Un nouveau think tank est né. Le néolibéralisme, avec son cortège de recettes miracle héritées du XIXe siècle, est allé trop loin. Pour «aérer les idées» ambiantes, des personnalités québécoises du milieu universitaire et du monde des affaires, dont l'expertise en matière économique est reconnue, ont lancé hier à Montréal l'Institut de recherche en économie contemporaine (IREC).

L'institut est un organisme privé sans but lucratif, dirigé par un conseil d'administration composé de neuf personnes, dont l'ancien premier ministre Jacques Parizeau, qui sera président du comité de recherche. L'IREC assurera son financement grâce à des subventions gouvernementales fédérales et provinciales (20 % de son budget) et de dons provenant d'entreprises privées et de particuliers. Les membres de l'IREC sont tous des bénévoles, hormis deux jeunes engagés à contrat.

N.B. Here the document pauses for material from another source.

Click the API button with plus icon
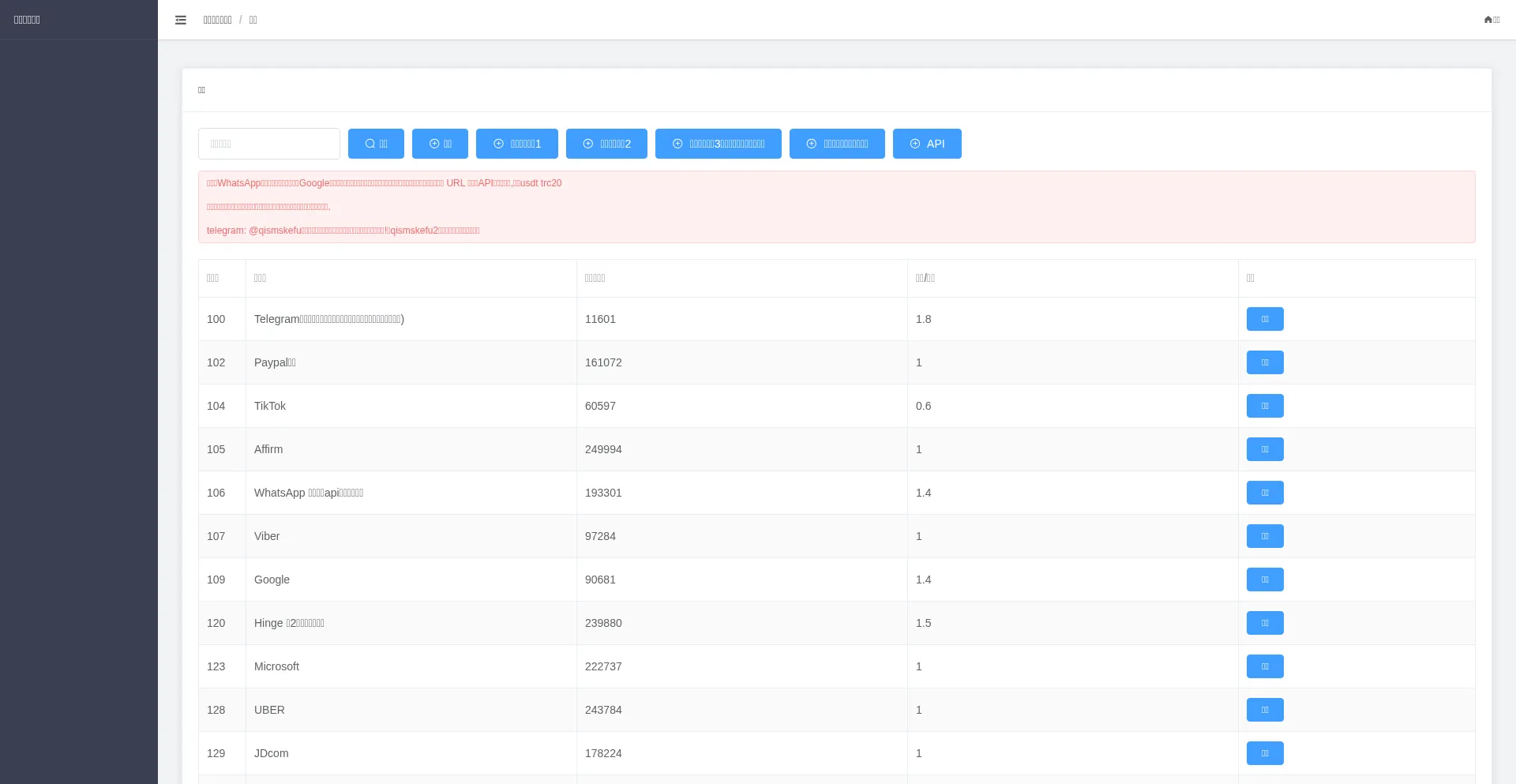 (x=927, y=144)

Ce nouveau think tank, qui vient se joindre à l'Institut économique de Montréal (droite), à la chaire d'études socioéconomiques de l'UQAM (gauche), au C.D. Howe (droite) et à l'Institut Fraser (droite), défendra et fera vraisemblablement la promotion d'idées de centre-droite et de centre-gauche.

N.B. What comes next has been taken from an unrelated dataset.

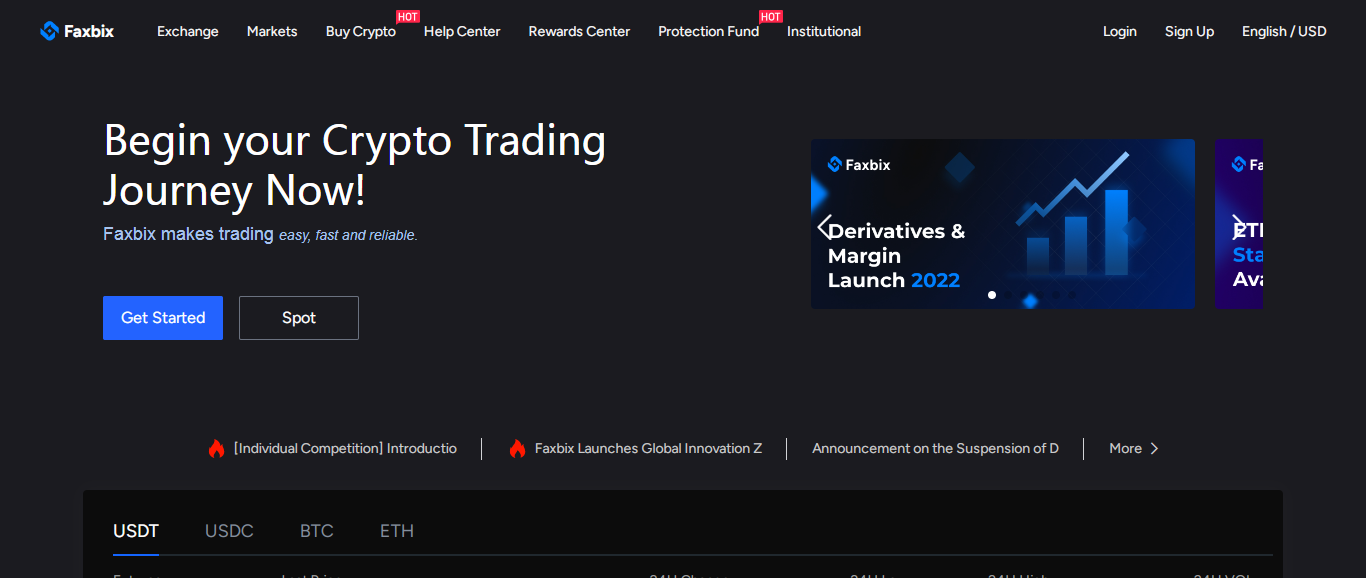1366x578 pixels.
Task: Click the HOT badge above Protection Fund
Action: click(770, 17)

Lors d'une conférence de presse, M. Parizeau a déclaré que le néolibéralisme était «allé assez loin» et qu'il y avait «un besoin de renouvellement des idées». Pour sa part, le directeur de l'institut, Jean Labrecque, qui a notamment été premier vice-président de la Financière Banque Nationale, a dit qu'il y avait des solutions de rechange au discours dominant qui réclame entre autres une diminution importante de la taille de l'État.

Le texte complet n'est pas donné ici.